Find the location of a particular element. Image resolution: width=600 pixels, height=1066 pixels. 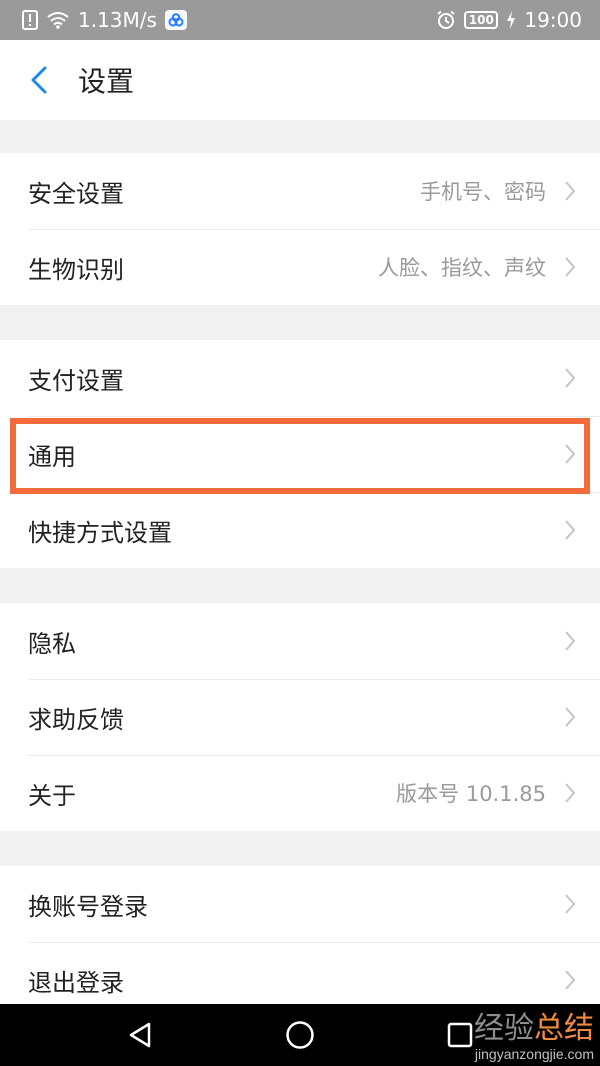

charging-icon is located at coordinates (511, 20).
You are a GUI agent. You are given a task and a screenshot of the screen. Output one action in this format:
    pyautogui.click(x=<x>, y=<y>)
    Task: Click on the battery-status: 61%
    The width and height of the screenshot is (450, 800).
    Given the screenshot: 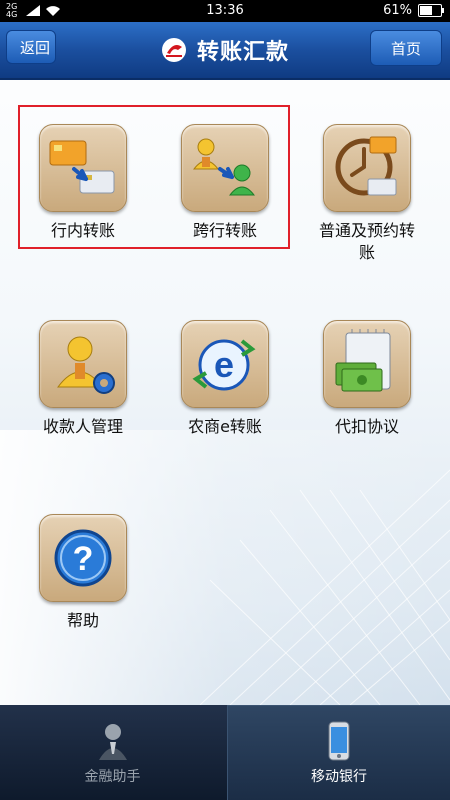 What is the action you would take?
    pyautogui.click(x=414, y=10)
    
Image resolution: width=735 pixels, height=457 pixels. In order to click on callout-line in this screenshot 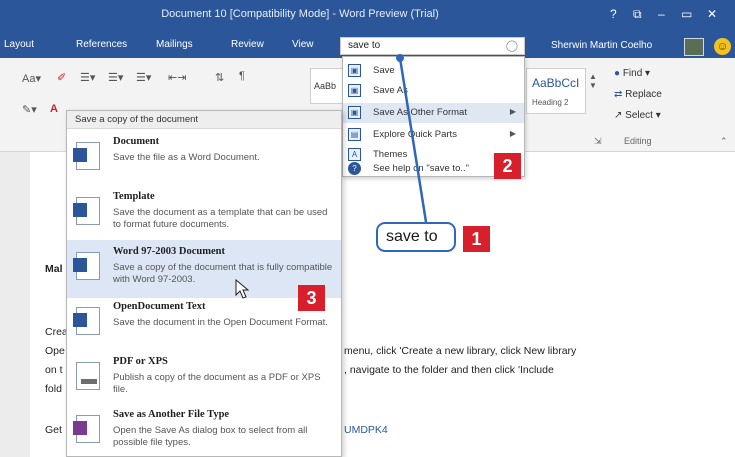, I will do `click(413, 140)`.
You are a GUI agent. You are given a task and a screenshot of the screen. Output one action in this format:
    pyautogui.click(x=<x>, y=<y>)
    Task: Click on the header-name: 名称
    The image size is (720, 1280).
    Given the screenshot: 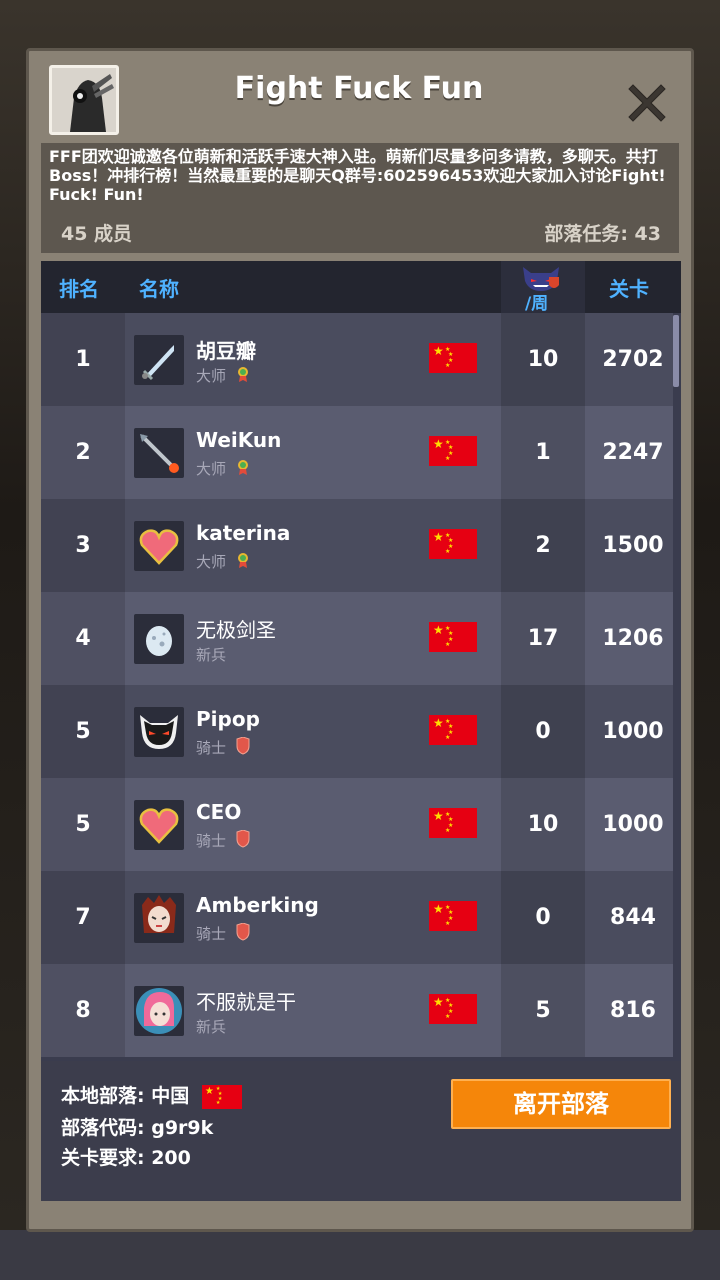 What is the action you would take?
    pyautogui.click(x=159, y=288)
    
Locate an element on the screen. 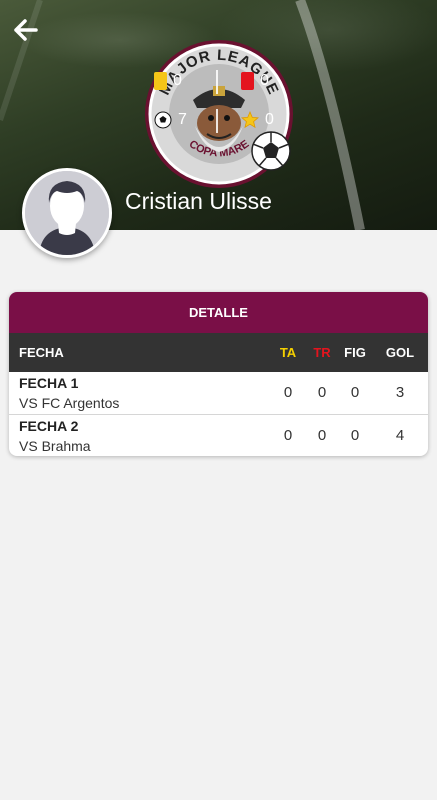 The image size is (437, 800). goals-stat: 7 is located at coordinates (170, 120).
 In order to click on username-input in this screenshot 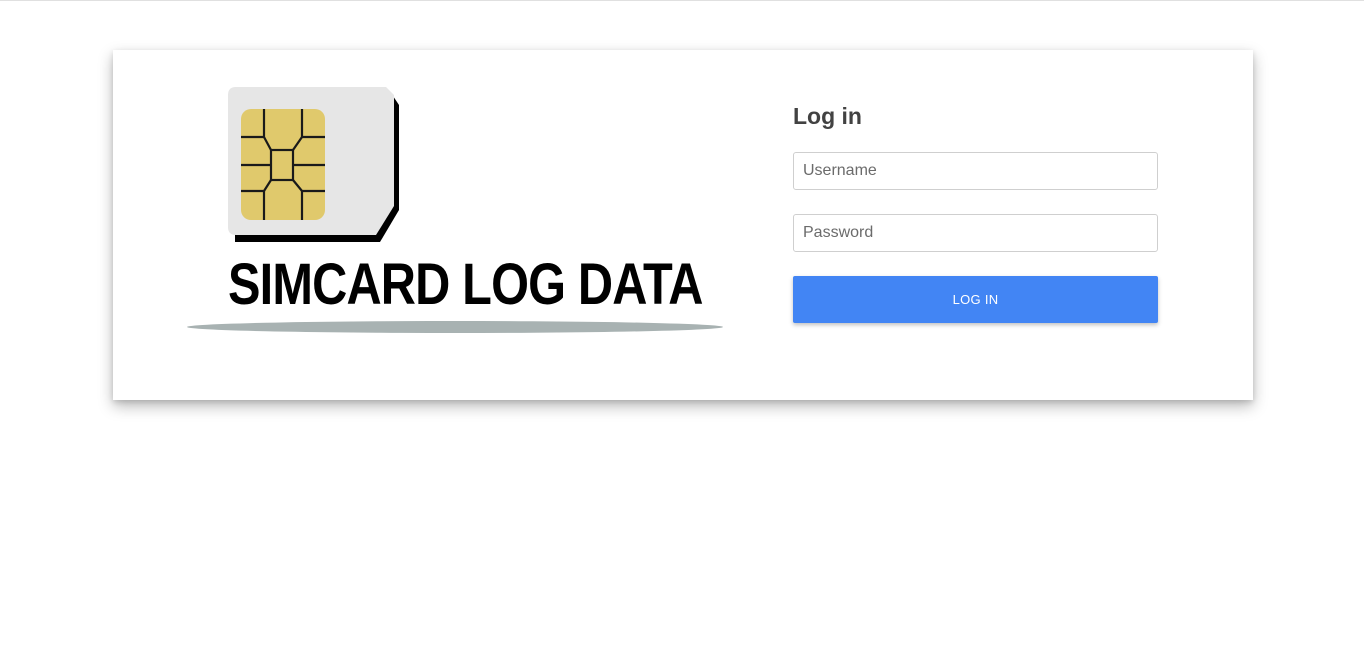, I will do `click(976, 171)`.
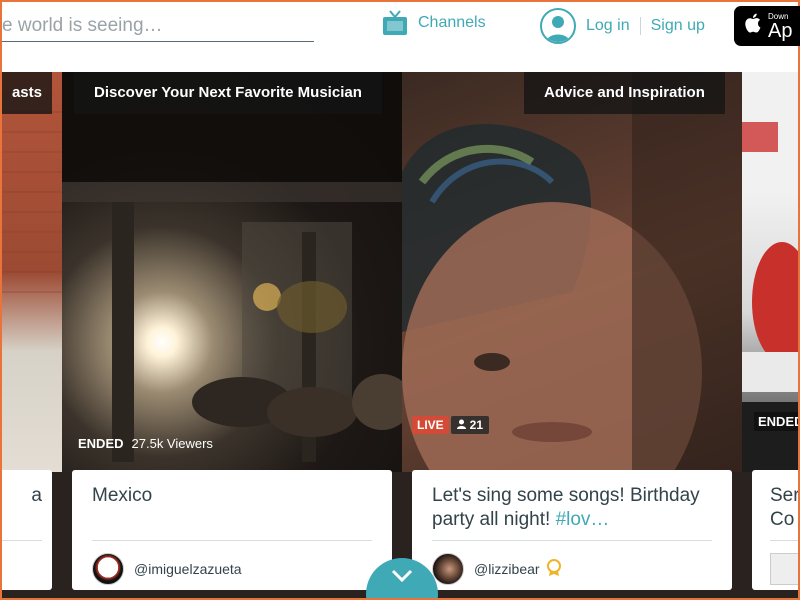 The height and width of the screenshot is (600, 800). What do you see at coordinates (122, 496) in the screenshot?
I see `card-title: Mexico` at bounding box center [122, 496].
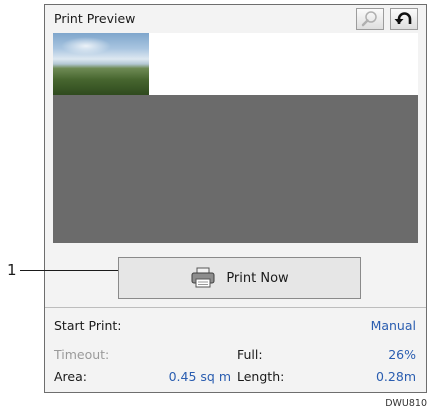 This screenshot has height=413, width=433. Describe the element at coordinates (236, 64) in the screenshot. I see `print-sheet` at that location.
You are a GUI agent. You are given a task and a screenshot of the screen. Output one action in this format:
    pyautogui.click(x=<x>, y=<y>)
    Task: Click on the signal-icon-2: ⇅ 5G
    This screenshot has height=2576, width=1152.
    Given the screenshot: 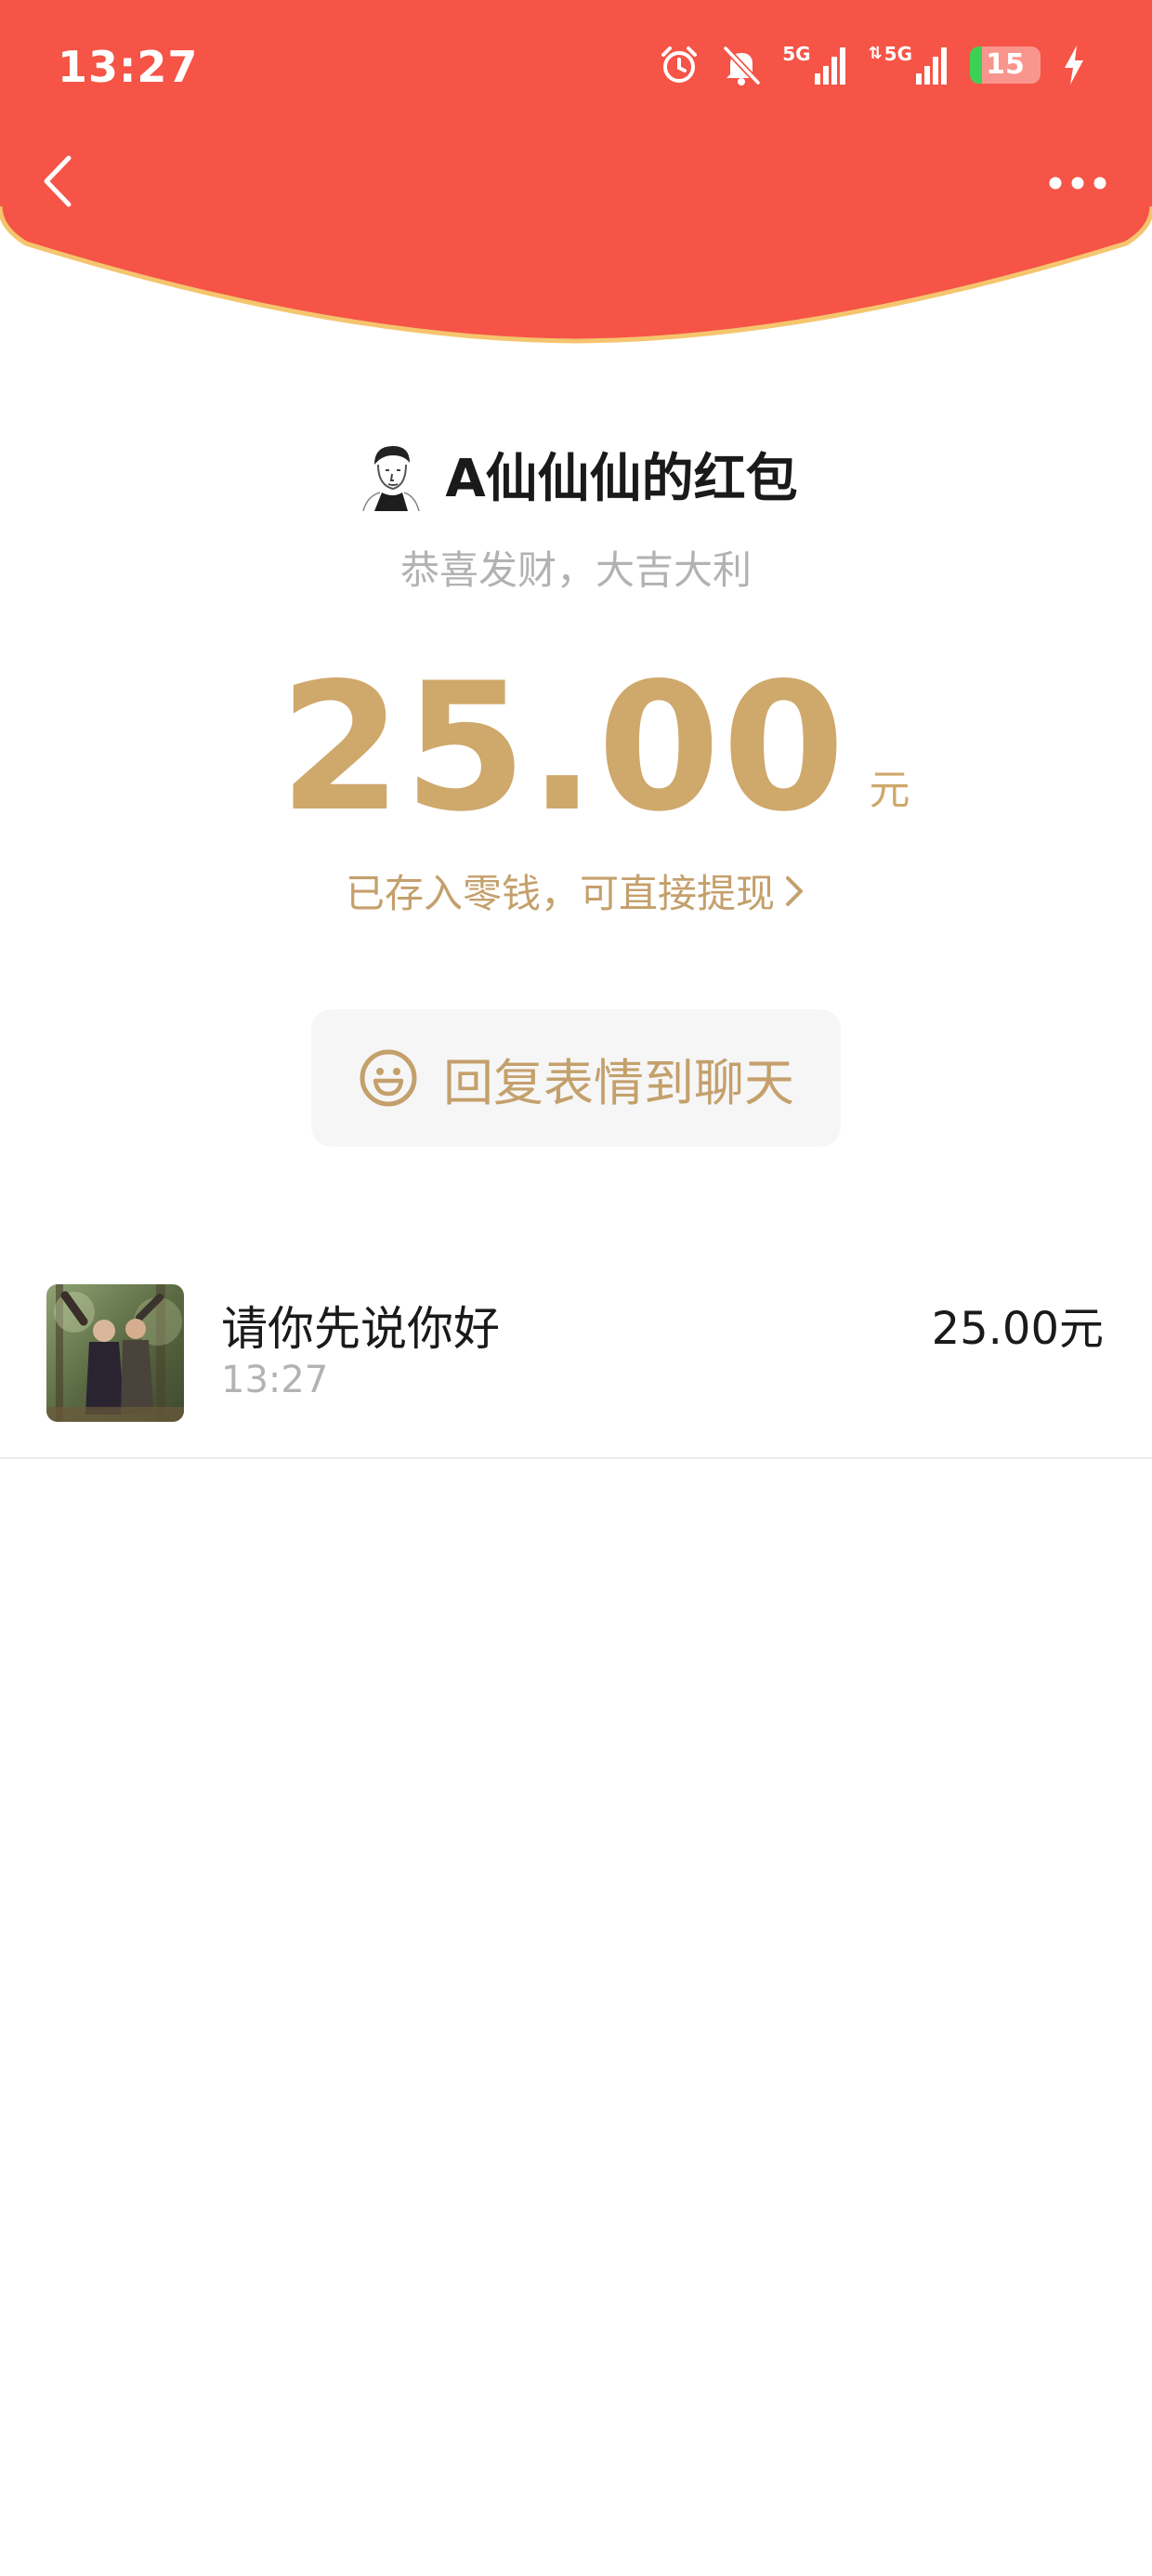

**EXERCISE**:
Rewrite the stretch from the start of the records through the line containing "charging-icon is located" as a JSON list of strings, one string per line, skipping blank lines and leaving out the pictures.

**ANSWER SPACE**:
[
  "Find the location of a particular element. Image resolution: width=600 pixels, height=1066 pixels. ",
  "charging-icon is located at coordinates (511, 20)."
]